(Exercise inputs begins)
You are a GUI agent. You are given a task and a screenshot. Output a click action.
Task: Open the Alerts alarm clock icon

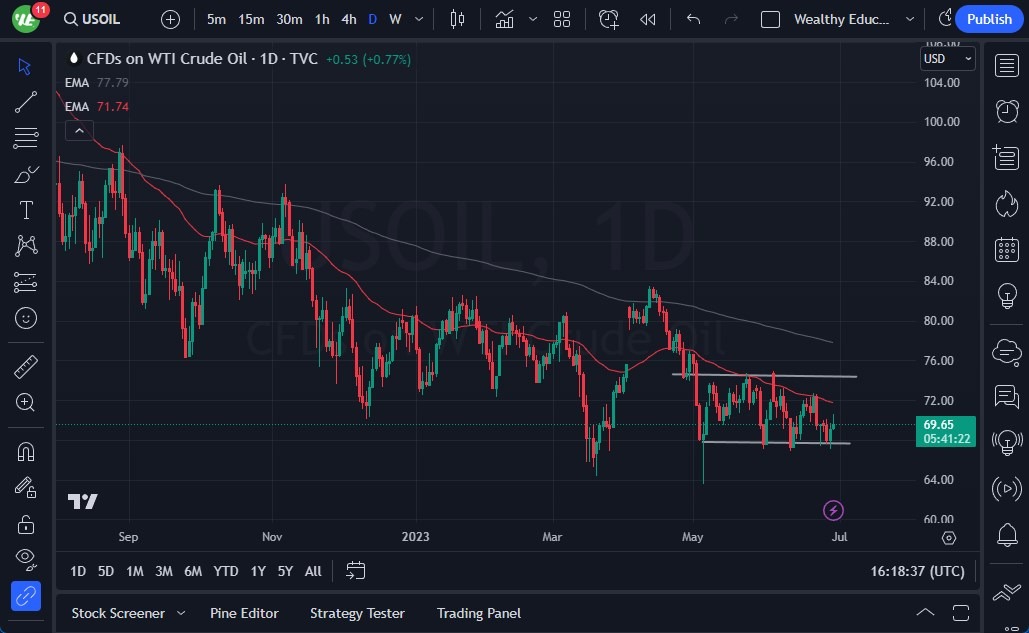click(x=1007, y=111)
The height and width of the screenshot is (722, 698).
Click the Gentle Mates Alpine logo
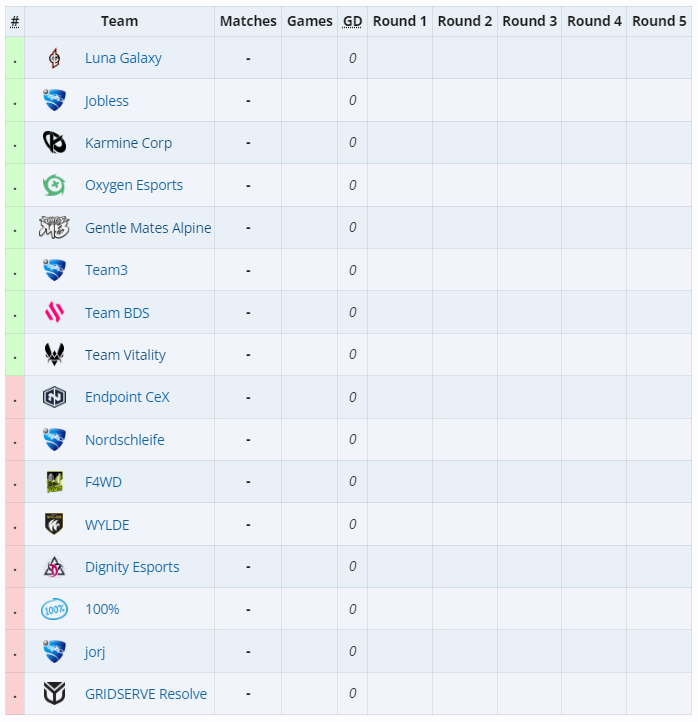[x=54, y=228]
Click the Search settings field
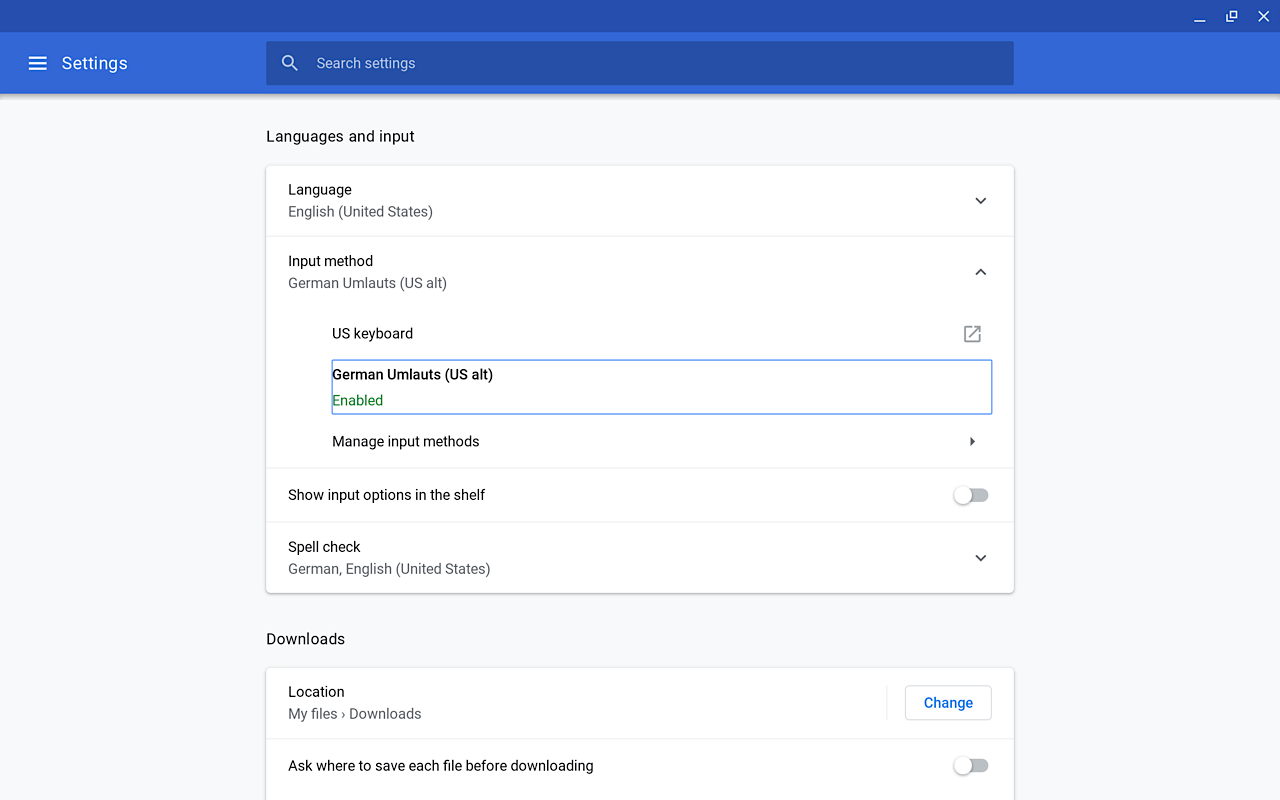 (x=650, y=63)
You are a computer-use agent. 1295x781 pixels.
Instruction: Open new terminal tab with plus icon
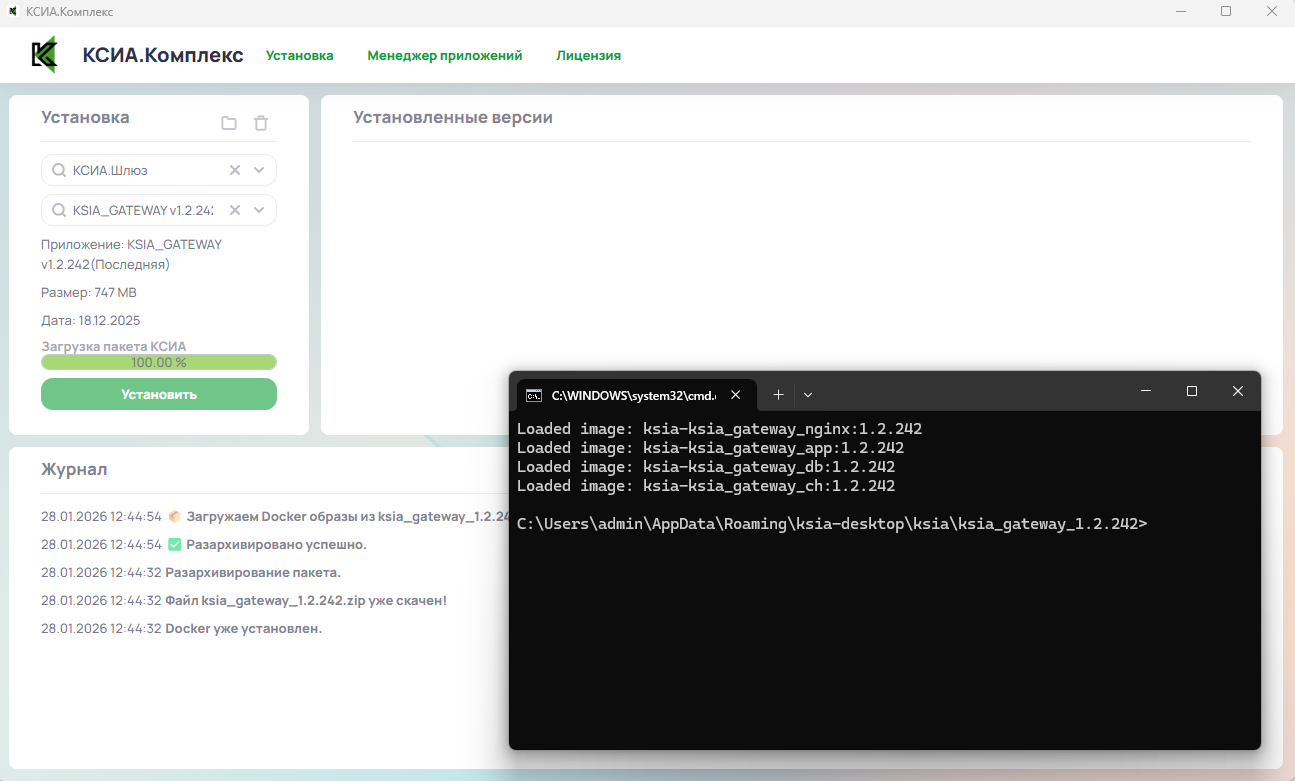click(x=778, y=394)
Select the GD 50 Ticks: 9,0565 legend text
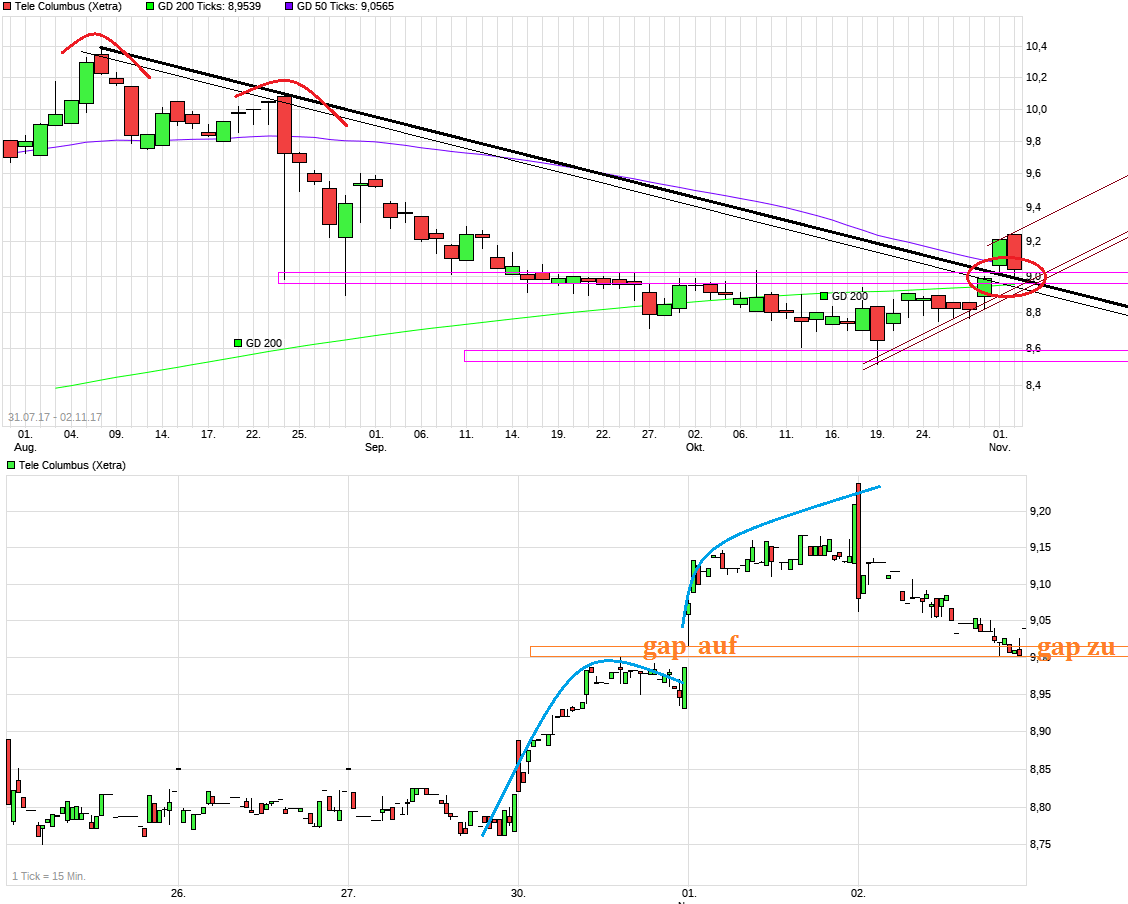The height and width of the screenshot is (904, 1128). (x=345, y=6)
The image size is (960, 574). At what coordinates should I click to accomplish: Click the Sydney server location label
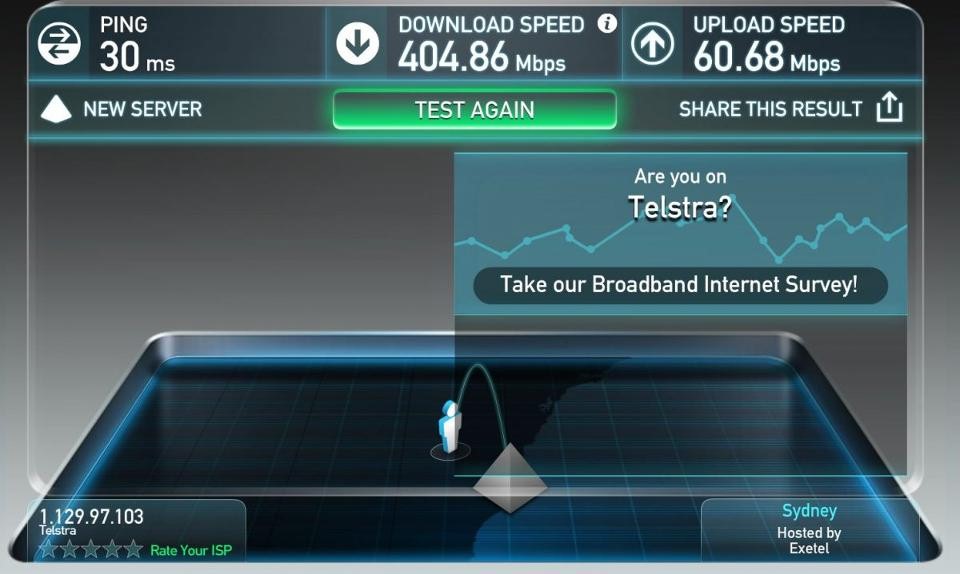(x=809, y=510)
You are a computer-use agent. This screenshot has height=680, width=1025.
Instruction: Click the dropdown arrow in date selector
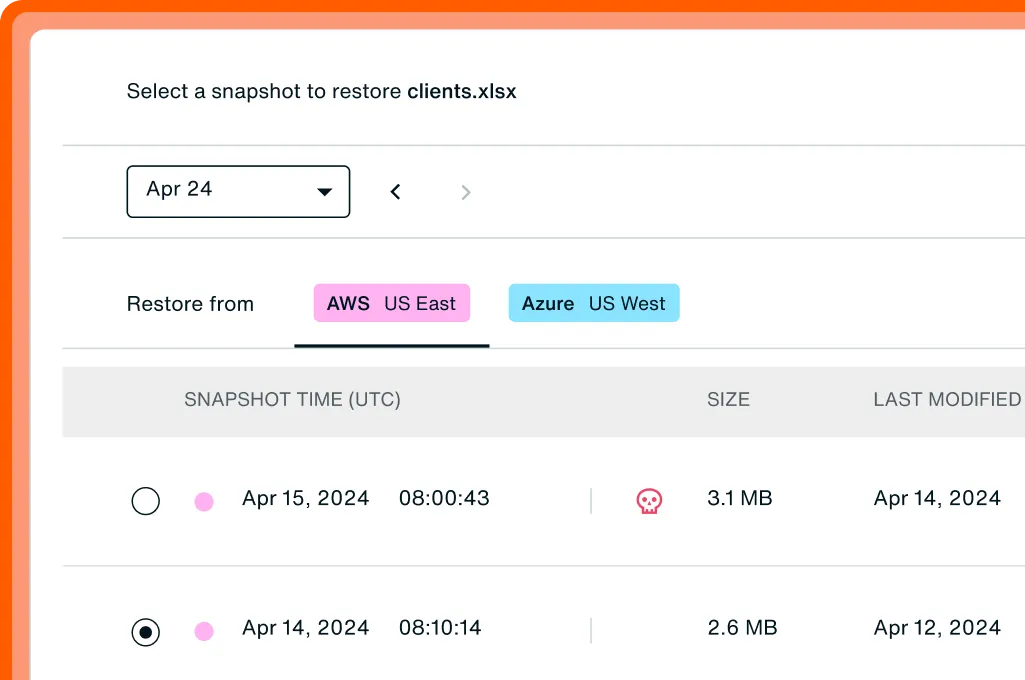coord(324,192)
(Exercise inputs ends)
▶ What you will do:
In the records above, find the line with "Task: Open the Alerts alarm clock icon" and the line with "You are a computer-use agent. 1295x781". Write out exactly those lines and every one between, with no pictures and no other lines.

▶ Final answer:
Task: Open the Alerts alarm clock icon

click(x=1007, y=111)
The height and width of the screenshot is (722, 698).
Click the Gentle Mates Alpine logo
[x=54, y=228]
Click the Search settings field
 (x=650, y=63)
You are a computer-use agent. 1295x781 pixels.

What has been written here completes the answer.